Селиверстов любил повторять: "Кто жить не умел, того помирать не научишь".
Прожил быстро, коротко, чрезвычайно полновесно, и ушел мгновенно, на взлете сил.
А на стене напротив, под той же крышей – иная гравюра, словно разместились они по библейской хронологии.
Мартин Туроф, восемнадцатый век. "Переход через Чёрмное море".
"Подними посох свой и простри руку свою над морем, и рассеки его, – и пройдут сыны Израиля среди моря по суше…"
Моше (Моисей) на берегу с поднятыми руками.
Вздыбленные волны в гребешках пены.
Проход между ними, и по нему, вслед за огненным столпом до Небес, движутся несметные людские потоки.

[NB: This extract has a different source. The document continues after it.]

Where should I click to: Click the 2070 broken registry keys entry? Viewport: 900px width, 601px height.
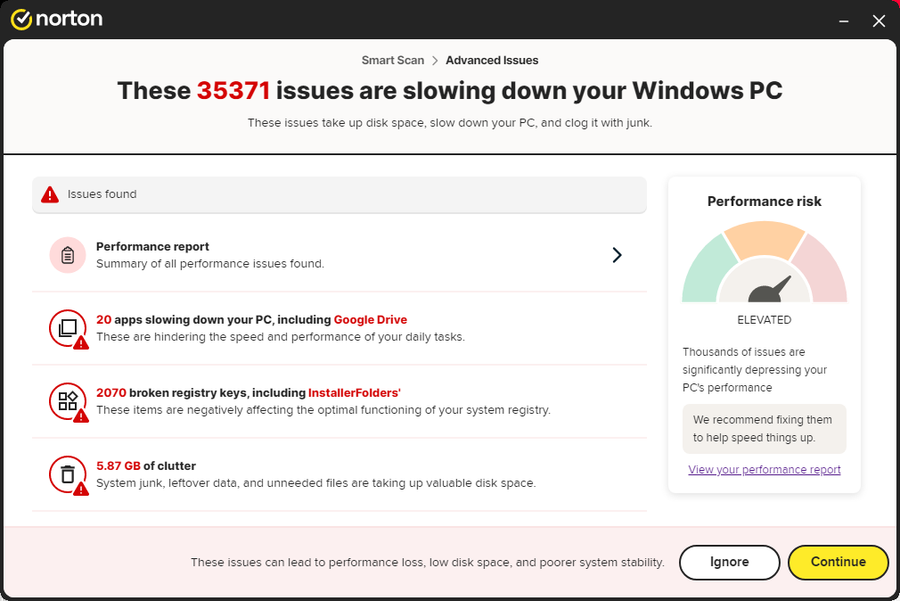click(339, 401)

Случилось это в 2448 году от сотворения мира; фараон кинулся в погоню во главе пеших и конных воинов, с сотнями боевых колесниц, но волны сомкнулись и поглотили его войско.
– Владыка мира! – славословили пока что ангелы. – Бог воинств! Помогающий‚ спасающий и защищающий!..
– Замолчите! – возгласил Единый‚ Великий и Грозный. – Творения рук Моих погибают, а вы хвалу Мне поете?..
И если продолжить ту же хронологию, карта 1832 года, изготовленная в С.-Петербурге, – тоже у меня под крышей.
"С означением древних пределов XII колен Израилевых".
Святая Земля, протянувшаяся вдоль Средиземного моря. Наделы двенадцати колен, и отдельно, в углу карты, Старый город, Сион, гора Мориа.
Прислал карту незнакомый человек из Германии. Из дома для престарелых. Слушал, должно быть, мои передачи по радио.
"Вам, – написал, – может пригодиться…"
А возле нее, тоже на стене, карта для охотников и рыболовов Московской области, – вон куда жизнь занесла, за какие пределы библейской хронологии.